Derinin altında hayat veya bedende kaybolmak
Eva Baltasar’ın, Can Yayınları tarafından, Emrah İmre çevirisiyle basılan 'Permafrost' adlı romanı, daha çok şair kimliğiyle tanınan yazarın ilk romanı. Metnin hikayesini kısaca ifade etmek gerekirse, bedeninin ve kendi benliğinin içinde kaybolmak isteyen ancak yaşamın, toplumsal kodların bireye yüklediği sorumluluklar nedeniyle bu çabası aksayan böylece, sıkışan, hayatta kalmak için sürekli strateji geliştirmek zorunda kalan, yabancılaşan bir kadın hikayesiyle karşılaştığımızı söyleyebiliriz.
Bireyin toplum içinde varlık gösterebilmesi için katıldığı gruba uyum sağlaması, sağlayamadığında da parçalanmış bir benlikle varlık çabası vermesi gerekir.
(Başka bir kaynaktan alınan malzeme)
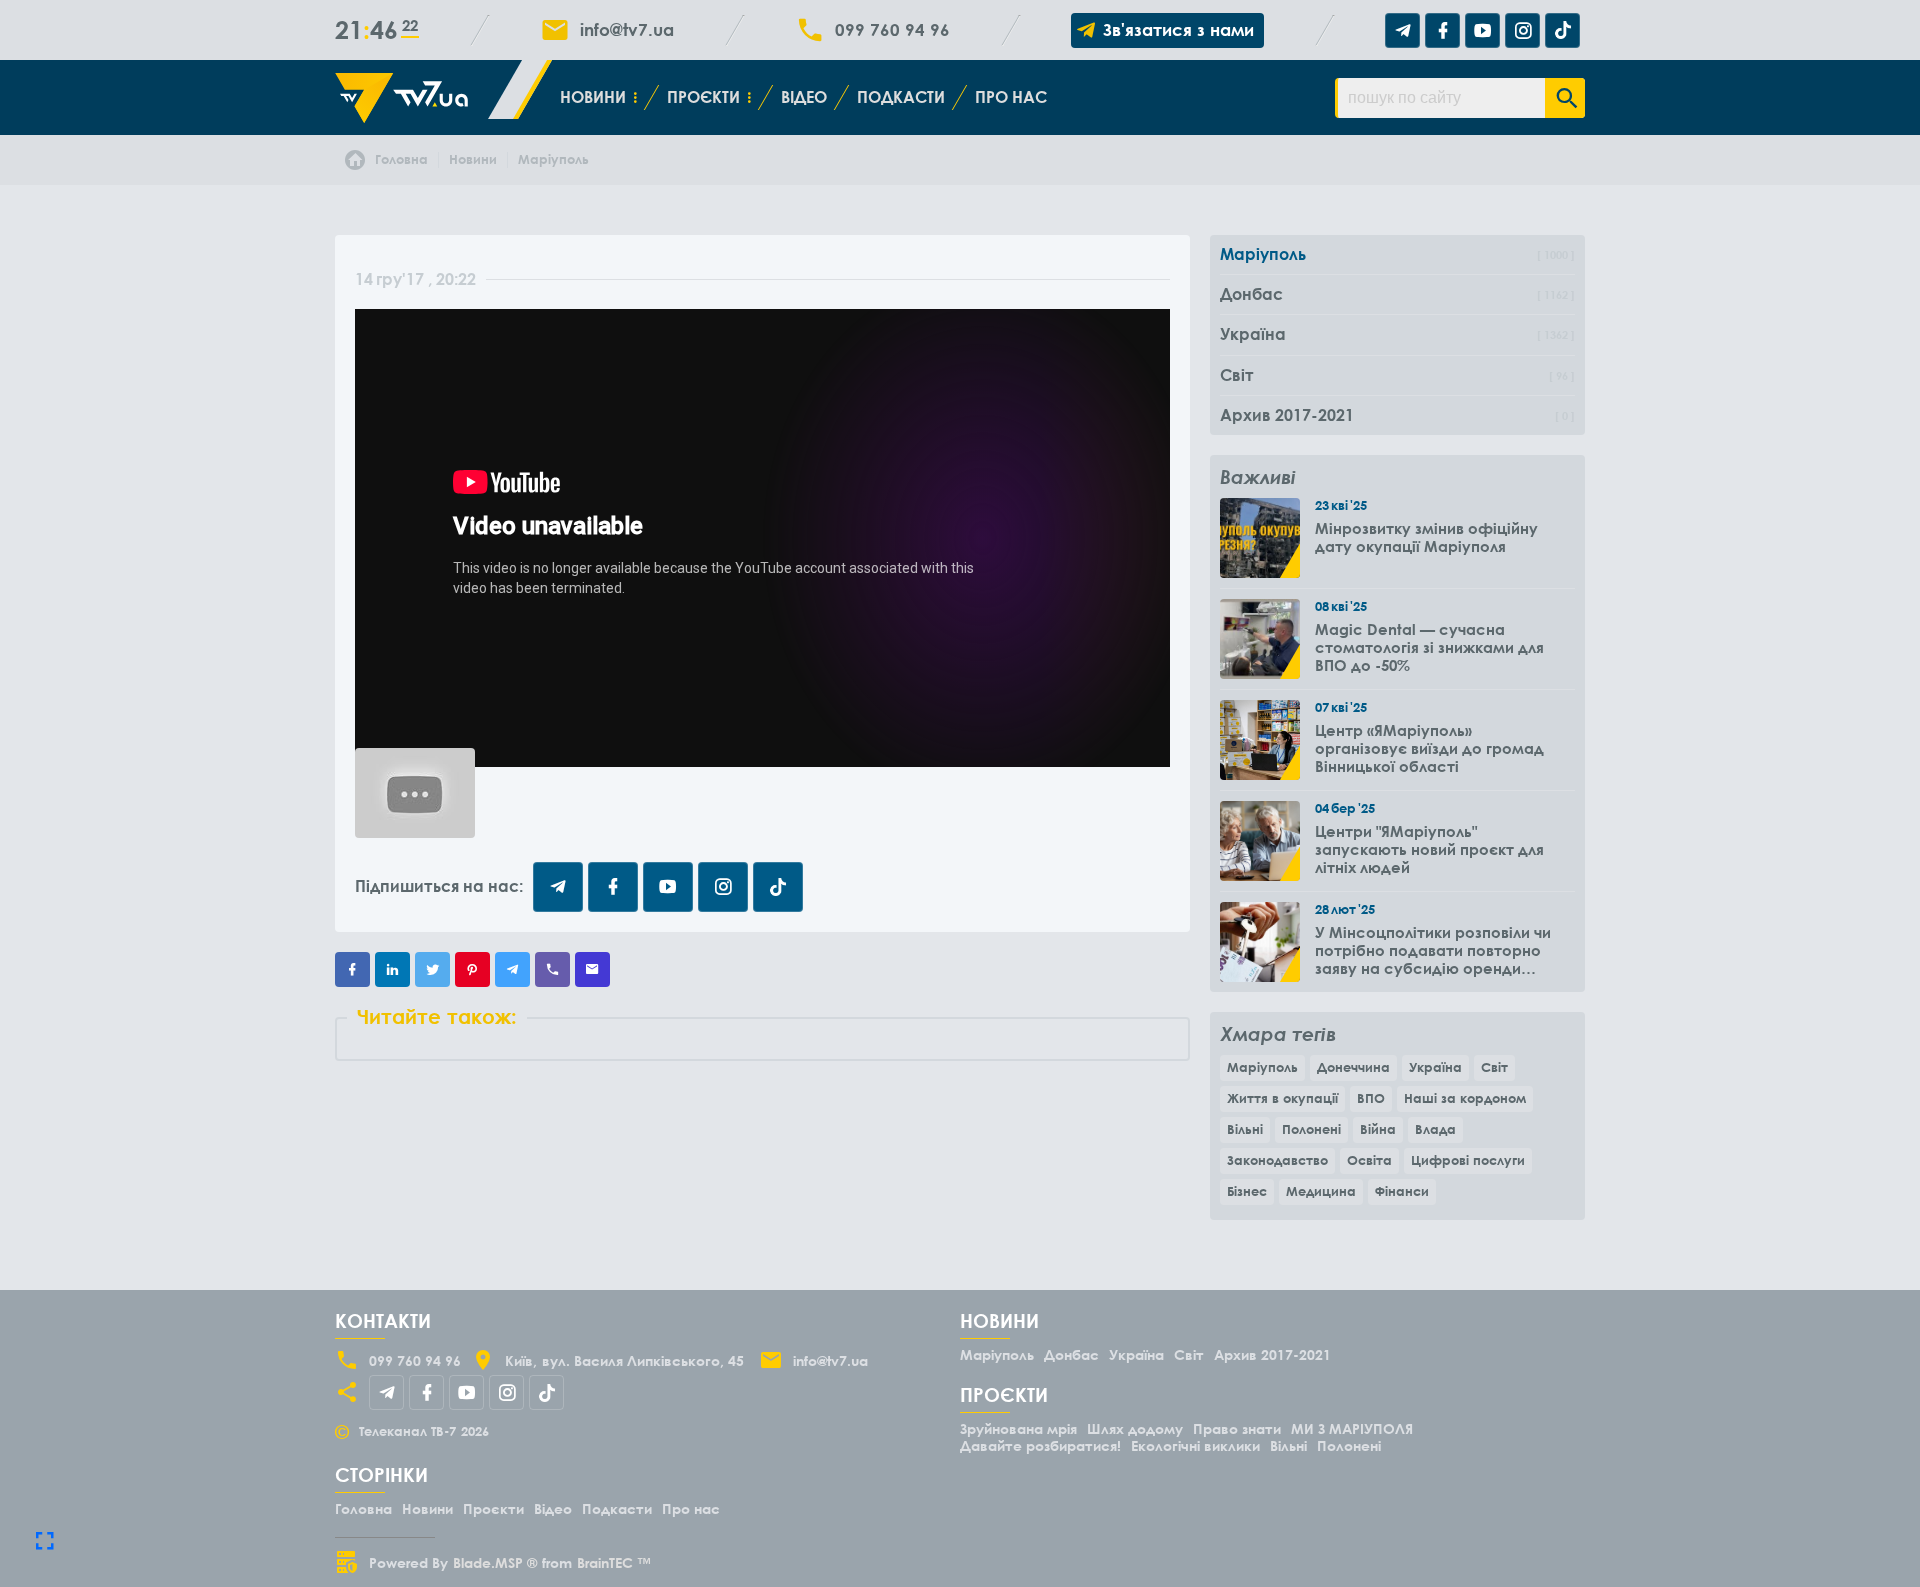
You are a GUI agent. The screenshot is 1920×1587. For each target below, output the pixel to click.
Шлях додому (1135, 1428)
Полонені (1311, 1129)
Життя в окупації (1282, 1098)
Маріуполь (1262, 1067)
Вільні (1245, 1129)
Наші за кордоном (1465, 1098)
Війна (1378, 1129)
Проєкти (703, 97)
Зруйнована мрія (1018, 1428)
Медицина (1321, 1191)
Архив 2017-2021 (1272, 1354)
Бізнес (1247, 1191)
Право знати (1237, 1428)
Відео (804, 97)
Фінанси (1402, 1191)
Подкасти (901, 97)
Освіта (1369, 1160)
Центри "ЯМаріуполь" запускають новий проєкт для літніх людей (1429, 849)
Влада (1435, 1129)
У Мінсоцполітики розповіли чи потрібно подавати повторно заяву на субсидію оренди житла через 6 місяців (1433, 950)
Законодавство (1277, 1160)
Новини (593, 97)
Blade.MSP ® (495, 1562)
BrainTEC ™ (614, 1562)
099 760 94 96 (892, 30)
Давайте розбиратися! (1040, 1445)
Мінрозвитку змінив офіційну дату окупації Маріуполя (1426, 537)
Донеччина (1353, 1067)
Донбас (1071, 1354)
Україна (1435, 1067)
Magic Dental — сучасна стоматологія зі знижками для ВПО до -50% (1429, 647)
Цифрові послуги (1468, 1160)
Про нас (1011, 97)
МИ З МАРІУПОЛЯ (1352, 1428)
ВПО (1371, 1098)
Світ (1494, 1067)
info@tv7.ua (627, 30)
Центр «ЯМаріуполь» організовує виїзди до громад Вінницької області (1429, 748)
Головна (363, 1508)
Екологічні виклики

Bu nedenle uyumsuz kişi, hayatta kalmak için farklı stratejiler geliştirmek zorunda kalır. Çünkü özne bir şekilde onaylanmak, kendisini bulunduğu yere ait hissetmek ister. Bunu başaramadığında, olduğu şey ile dayatılan arasındaki gerilim, sıkıntılı bir varlık durumu ortaya çıkarır bu da kişiyi içine dönük bir yaşama itebilir.
Eva Baltasar’ın 'Permafrost' adlı metni de bize bu bahsettiklerimizi karakteri üzerinden düşündürüyor. Metin boyunca toplumla kendisi arasında kalan bu nedenle de bedeninin içinde kaybolmaya çalışan bir anlatıcıyla karşılaşıyoruz.
PERMAFROST
Permafrost, sürekli donmuş halde bulunan toprak yüzeyi olarak tanımlanıyor. Baltasar’ın metnini okurken anlatıcıyla bu başlık arasındaki bağlantının anlamını düşündüm çünkü metinde bu kelimeyi çağrıştıran cümleler, bana kalırsa başlığı, kitabın anlatıcısının bedeniyle kurduğu ilişkiyle birlikte düşünmeye izin veriyor. Kitapta, bedeninin sınırlarını sürekli zorlayan, derisinin altında başka bir yaşam tahayyül eden, iş, aile, evlilik gibi toplumsalın alanıyla kesişen durumlarla sorunlu bu nedenle de isyankâr bir karakterle karşılaşıyoruz. Tüm bunlar anlatıcıyı kendisini en rahat hissettiği yer olarak gördüğü bedeninin içinde bir yaşama hapsediyor. Bu durumu permafrost kelimesinin anlamıyla birlikte düşünürsek burada bedeni, onu dışarının neminden, güneşinden koruyan bir yüzey olarak hayal edebiliriz. Ayrıca, anlatıcı açısından onu dünyanın kaygılarına karşı gözeten bir kap gibi tahayyül edilebilir bu çünkü onun için beden, korunaklı bir sığınak.
Şöyle söylüyor; "İşte huzurunuzda ben, herkesin tanıdığı yabancı; kısa ve sık ot katmanının altında sahte gibi görünen kadın. Dış kaplamam sağlam, tıpkı teknelerinki gibi su geçirmez ama sahte değil: Katı buz tabakasının altında yaşama elverişli olsa da uyku halinde bir dünya var."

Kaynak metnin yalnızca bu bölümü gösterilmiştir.